The topic has been hot for three reasons. One, it’s a bowl of writhing contention and horse race aesthetics, which is like a holiday present for much of the media tied up with a huge bow.

Second, there is that political donnybrook sense of a right ugly fight while people hammer each other in hopes of furthering their own agendas.

Third, and this is the major one, the plan involved a lot of programs for the country. One camp says it’s a must for the country to start moving forward. Others say variants of too expensive and inflation is coming to get up. Everything is would around how government should be spending money.

And yet, for all the finger clenching, red faces, and bulging neck veins, there is a question quietly sitting out there: Why does the government have to effectively subsidize corporation employment while corporations on the whole have enjoyed ongoing profit growth while their taxes continue a downward ride for many years?

Why can’t employers pony up and pay people enough to live on—not get by but actually live—rather than having these ongoing political arguments about how much more government should be doing?

Companies typically complain about how hard they’re hit, how burdensome regulatory and tax expenses are, how there’s not enough money to do more. Below is a picture, according to government data the Federal Reserve Bank of St. Louis accumulates.

Notice in particular how much those profits, before and after, rose during the pandemic. The second quarter of 2021 alone saw roughly 1.73 trillion in after tax profits. Perhaps it was having many fewer people on staff with shutdowns and pandemic closing. Maybe the higher prices that followed the supply chain thrashings, which makes one wonder how debilitating some of them were.

There’s so much worry, and some of it reasonable, about the government pushing out stimulus at unprecedented levels. And some who point out that the response saved millions of families.

All true. There are times that only government action has the scale and power to head off an economic crisis. But in this case, the emergency tactics were only reminders of how little the private sector does.

For example, so many millions had a chance to realize what it would be like to at least cover their expenses without massive anxiety because they had access to unemployment payments that topped their regular wages. Employers complain that their former employees were lazy and didn’t want to do “real work” for a living.

Not at all. They already knew what that was like, but they learned how unreasonably impoverished the compensation was and finally realized they could get better work and would not afford to stay at their old jobs.

Why is healthcare something so many get through employers? An accident of history and war time and companies trying to attract and keep employees. You might reasonably think that companies wouldn’t want to be in the business of providing health care insurance. It’s an ever-deepening pit of expense and not a natural part of the business. So why don’t big companies push the idea of a national health insurance program so they can rid themselves of it? Maybe because it helps tie people into place and a national program would offer more freedom and options to workers.

On Twitter, around a year ago, Jon-Stephen Stansel tweeted something that became ongoingly popular: that companies should include salaries in job descriptions because no one should take time off to eventually find out that a position pays less than they already make.

Put slightly differently, if a company won\’t publicly offer a salary range, it’s hoping to snag employees at a discount.

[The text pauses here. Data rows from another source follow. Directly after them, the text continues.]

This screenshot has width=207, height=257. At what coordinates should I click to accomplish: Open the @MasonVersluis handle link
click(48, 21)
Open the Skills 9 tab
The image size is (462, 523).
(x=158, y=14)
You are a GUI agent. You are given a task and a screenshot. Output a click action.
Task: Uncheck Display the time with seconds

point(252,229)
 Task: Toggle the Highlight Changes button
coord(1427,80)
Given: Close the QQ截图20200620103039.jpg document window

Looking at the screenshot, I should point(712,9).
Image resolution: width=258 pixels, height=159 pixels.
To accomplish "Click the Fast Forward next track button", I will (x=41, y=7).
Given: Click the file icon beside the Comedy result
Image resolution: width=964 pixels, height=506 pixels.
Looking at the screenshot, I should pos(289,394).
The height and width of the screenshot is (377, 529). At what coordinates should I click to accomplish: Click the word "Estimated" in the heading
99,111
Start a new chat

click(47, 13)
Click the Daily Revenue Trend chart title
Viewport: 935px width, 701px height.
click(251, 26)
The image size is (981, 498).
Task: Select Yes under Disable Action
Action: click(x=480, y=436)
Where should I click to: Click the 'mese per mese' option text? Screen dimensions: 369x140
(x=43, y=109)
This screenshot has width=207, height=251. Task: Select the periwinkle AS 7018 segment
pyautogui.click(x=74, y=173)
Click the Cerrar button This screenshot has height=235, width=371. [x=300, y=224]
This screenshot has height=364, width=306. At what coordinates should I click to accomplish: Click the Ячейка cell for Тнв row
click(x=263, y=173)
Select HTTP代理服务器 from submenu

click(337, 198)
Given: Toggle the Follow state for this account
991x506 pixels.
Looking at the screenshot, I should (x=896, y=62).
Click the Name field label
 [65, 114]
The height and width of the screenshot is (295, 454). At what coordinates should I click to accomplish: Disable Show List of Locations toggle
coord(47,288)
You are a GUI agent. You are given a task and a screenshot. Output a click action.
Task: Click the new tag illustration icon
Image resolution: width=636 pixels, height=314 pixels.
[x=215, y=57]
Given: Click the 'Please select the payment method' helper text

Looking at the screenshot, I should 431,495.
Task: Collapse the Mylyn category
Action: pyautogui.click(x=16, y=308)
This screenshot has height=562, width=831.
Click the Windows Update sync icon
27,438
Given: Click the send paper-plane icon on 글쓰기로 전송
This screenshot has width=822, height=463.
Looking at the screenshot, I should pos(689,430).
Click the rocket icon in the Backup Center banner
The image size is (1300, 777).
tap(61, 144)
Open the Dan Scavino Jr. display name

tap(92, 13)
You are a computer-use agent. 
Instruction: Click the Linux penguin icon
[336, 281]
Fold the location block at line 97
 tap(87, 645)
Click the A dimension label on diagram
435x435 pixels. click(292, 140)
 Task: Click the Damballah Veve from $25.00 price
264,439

With a sound business model and planning, salary ranges would be high enough to bring in talent while maintaining necessary profit margins. But that philosophy doesn’t turn workers into profit-boosting bargains.

It’s time to make changes. Turn some programs like health insurance into a national option (and let companies continue to provide other plans if they wish). But also require reasonable minimum wages that let people live. By allowing a minority of the economically power to turn most into employment patsies, the country sets up a future that will continue to collapse and ultimately fade into history.